One of WW2 Reads "Top 20 Must-Read WWII Books of 2018" • A Christian Science Monitor Best Book of September One of The Progressive's "Favorite Books of 2018"

The gripping and little known story of the fight for the allegiance of Latin America during World War II


The Tango War
by Mary Jo McConahay fills an important gap in WWII history. Beginning in the thirties, both sides were well aware of the need to control not just the hearts and minds but also the resources of Latin America. The fight was often dirty: residents were captured to exchange for U.S. prisoners of war and rival spy networks shadowed each other across the continent. At all times it was a Tango War, in which each side closely shadowed the other’s steps.

Though the Allies triumphed, at the war’s inception it looked like the Axis would win. A flow of raw materials in the Southern Hemisphere, at a high cost in lives, was key to ensuring Allied victory, as were military bases supporting the North African campaign, the Battle of the Atlantic and the invasion of Sicily, and fending off attacks on the Panama Canal. Allies secured loyalty through espionage and diplomacy—including help from Hollywood and Mickey Mouse—while Jews and innocents among ethnic groups —Japanese, Germans—paid an unconscionable price. Mexican pilots flew in the Philippines and twenty-five thousand Brazilians breached the Gothic Line in Italy. The Tango War also describes the machinations behind the greatest mass flight of criminals of the century, fascists with blood on their hands who escaped to the Americas.

A true, shocking account that reads like a thriller, The Tango War shows in a new way how WWII was truly a global war.


Product Details

ISBN-13: 9781250091246
Publisher: St. Martin's Publishing Group
Publication date: 03/26/2024
Sold by: Barnes & Noble
Format: eBook
Pages: 319
Sales rank: 393,438
File size: 7 MB

About the Author

Born in Chicago, MARY JO MCCONAHAY is an award-winning reporter who covered the wars in Central America and economics in the Middle East. She has traveled in seventy countries and has been fascinated by the history of World War II since childhood, when she listened to the stories of her father, a veteran U.S. Navy officer. A graduate of the University of California in Berkeley, she covers Latin America as an independent journalist. Her previous books include Maya Road and Ricochet. She lives in San Francisco.

Read an Excerpt

CHAPTER 1

THE FIGHT FOR SOUTHERN SKIES

Images of South American cities burst forth on movie screens across the United States in the 1930s, sun-kissed and glittering as in Flying Down to Rio or swank with hippodromes and landscaped parks as in Down Argentine Way — the kinds of places an American girl like Betty Grable might go on vacation. The far-off cities, alive with the music of samba and tango or the blithesome voice of Carmen Miranda, materialized before audiences as exciting and inviting. The picture was romantic, and in many ways true.

In Buenos Aires and Rio de Janeiro, cash did flow. Cars, buses, and trucks shuttled people and goods from the ports and around the streets in effervescent movement.
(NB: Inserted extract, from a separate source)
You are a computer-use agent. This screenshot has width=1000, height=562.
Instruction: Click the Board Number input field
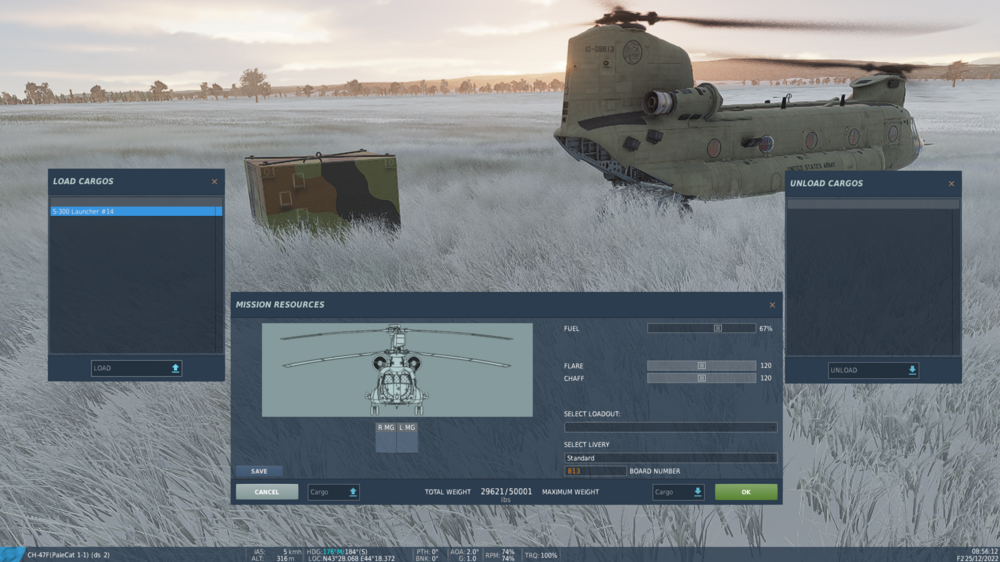coord(595,471)
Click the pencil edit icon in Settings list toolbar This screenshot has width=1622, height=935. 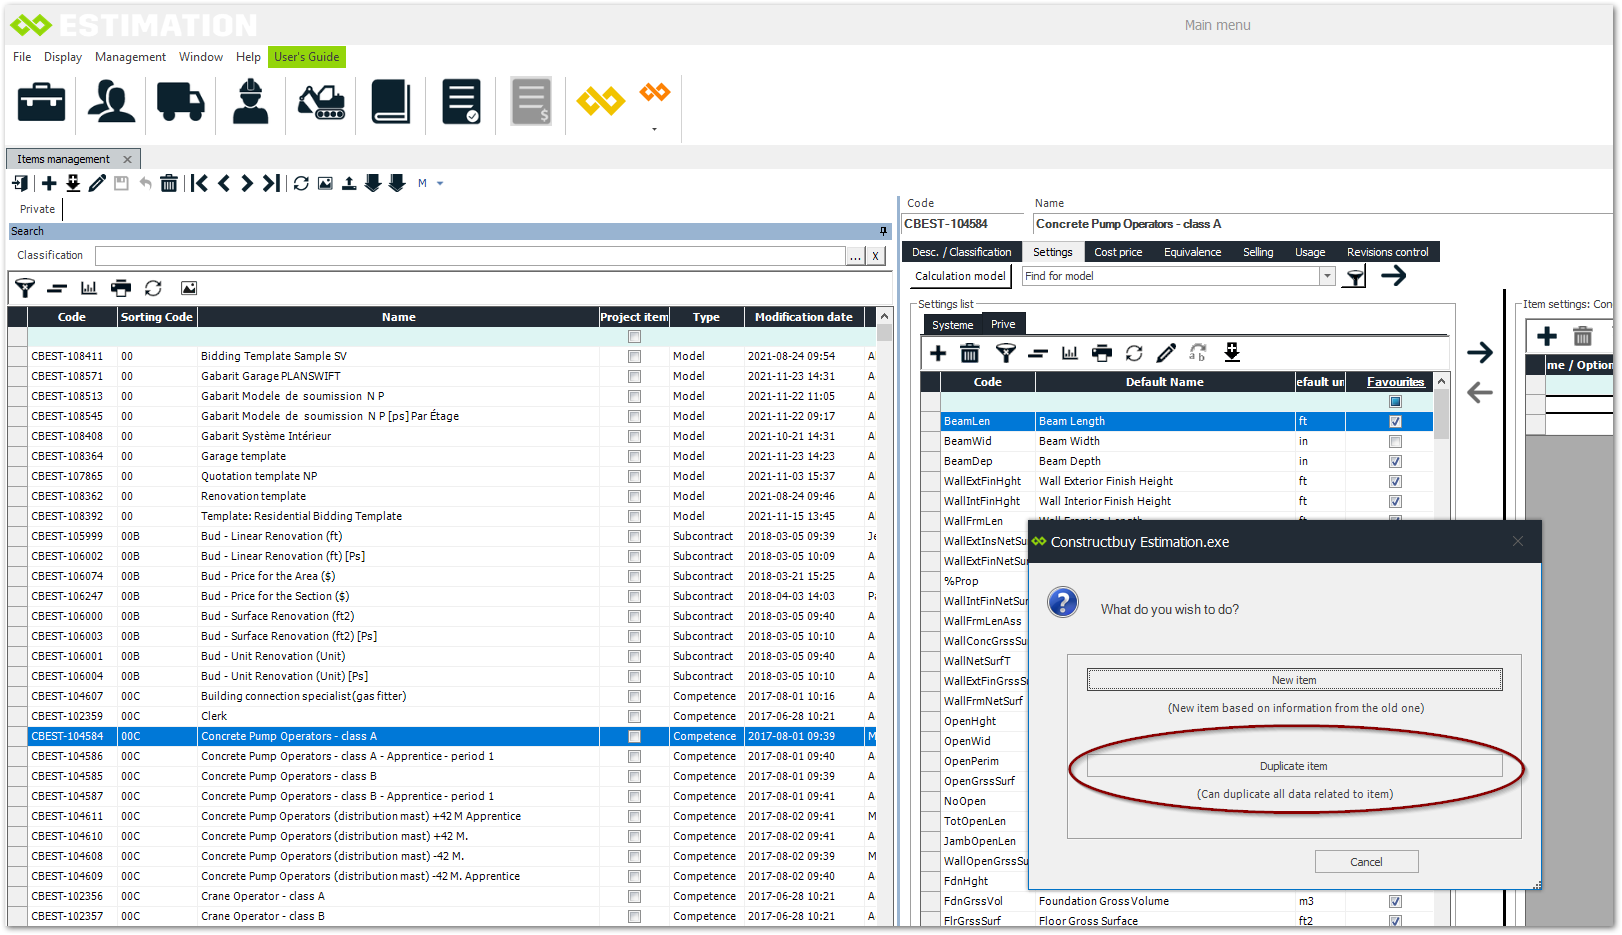click(x=1166, y=353)
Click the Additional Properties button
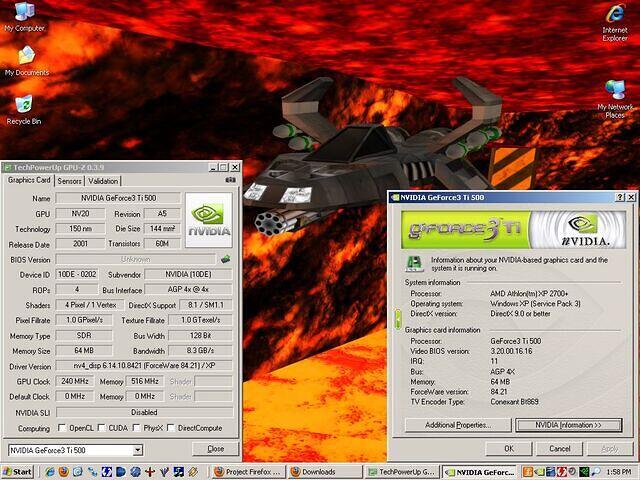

The Uruguayan capital, Montevideo, the continent's third-largest metropolis with European-looking buildings set among shady streets, prospered too, commanding commerce on the Rio de la Plata — the Plate River, named for silver, plata — upstream from Paraguay all the way down to where the wide river feeds the Antarctic seas.

Drive an hour or two outside these waterfront centers, however, and the isolation of most South American towns hit home with the first flat tire on a rutted dirt road or the first experience of a highway that had become an impassable river of mud. Rail travel was uncomfortable, with schedules undependable. Everyone wanted to fly. In the grand finale of the immensely popular Flying Down to Rio film, dancers perform on the wings of aircraft swooping high over city and shore while enthusiastic crowds watch from below. What the Hollywood movies did not show was how thoroughly German planes were masters of the air above South America. It was easier for passengers from the southern continent to travel to the heart of the Reich than to the heartland of the United States. Most routes were flown by German- or Italian-owned companies, or local companies using German pilots, or pilots who were naturalized German- born citizens. In 1934, when Brazilian generals wanted to map the country's remote interior, they contracted the new aerial photography unit of a German-controlled airline to record its every square mile. Whether the initiative for the mapping came from the Brazilians or in some way from the Germans is not clear.

Germans, and thousands of Japanese immigrants in agricultural settlements, lived in six countries on the Amazonian littoral: Ecuador, Peru, Brazil, Venezuela, Colombia, and Bolivia. Few North Americans inhabited the resource-rich region, however, especially after Fordlandia, an Amazonian rubber-growing enterprise of Henry Ford, largely collapsed. An Associated Press editor sent his correspondent from New York on assignment to "tell us whether the South Americans are really our friends." The reporter, John Lear, survived a 1942 plane crash in the Peruvian desert to report that at regular distances, "over an area larger than the United States, the Amazon was lined with airports cut from the wilderness by German technicians."

The United States was well into the war by the time Lear wrote that "at least several times a week, sometimes each day, German planes piloted by German flyers came down on these airports on a fixed schedule." He noted that U.S. intelligence officers called the ubiquitous German pilots a threat to defense of the Panama Canal, only a short flying distance away. "Taking these planes from German hands would not deprive the Germans of their maps or flying knowledge of this almost unknown terrain," Lear wrote.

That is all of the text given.